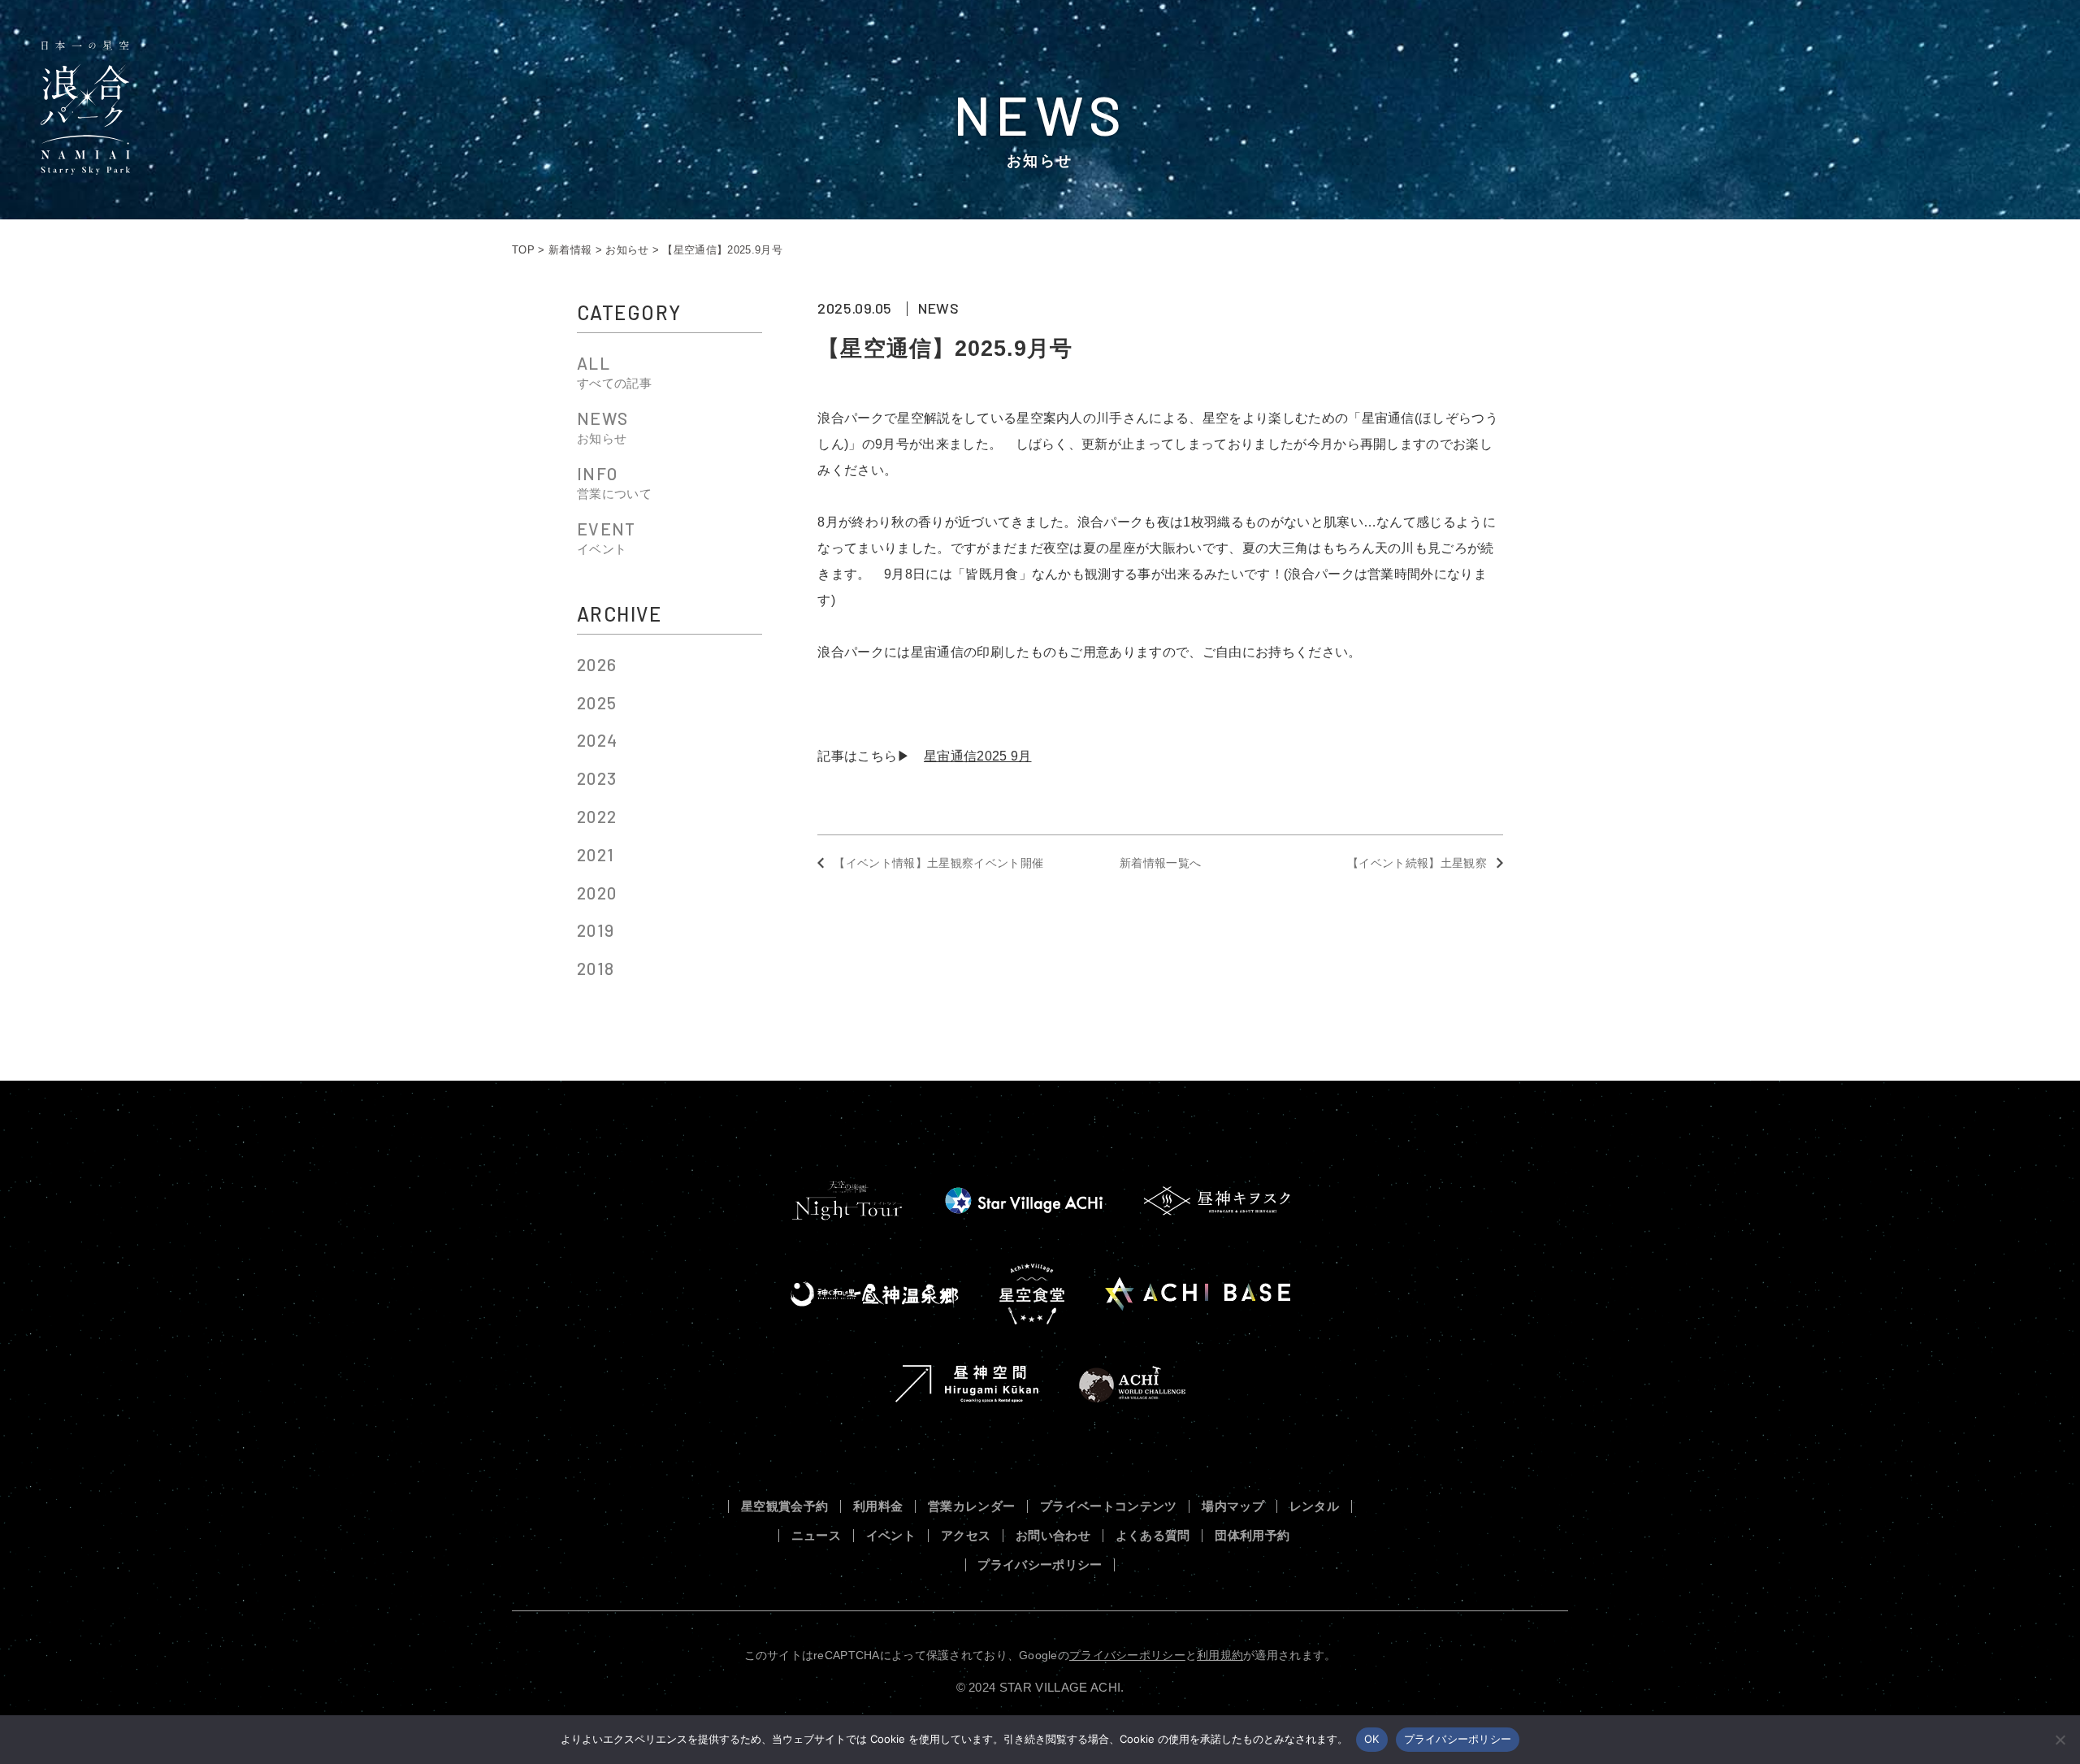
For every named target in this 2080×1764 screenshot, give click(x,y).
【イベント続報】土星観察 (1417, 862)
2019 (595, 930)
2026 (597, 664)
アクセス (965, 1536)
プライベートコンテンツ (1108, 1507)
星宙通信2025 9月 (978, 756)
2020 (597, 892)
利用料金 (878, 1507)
━━━━━━━━━━━━━━━━━━━━
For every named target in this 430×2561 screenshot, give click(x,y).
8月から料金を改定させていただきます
━━━━━━━━━━━━━━━━━━━━
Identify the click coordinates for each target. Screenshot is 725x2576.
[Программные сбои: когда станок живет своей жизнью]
━━━━━━━━━━━━━━━━━━━━
REQUIRED ACTION:
Copy, exactly and only, the lines above that begin with the one containing "For every named target in this 430×2561" and finish with the one containing "8月から料金を改定させていただきます".

COMPLETED EXERCISE:
For every named target in this 430×2561 screenshot, give click(x,y).
8月から料金を改定させていただきます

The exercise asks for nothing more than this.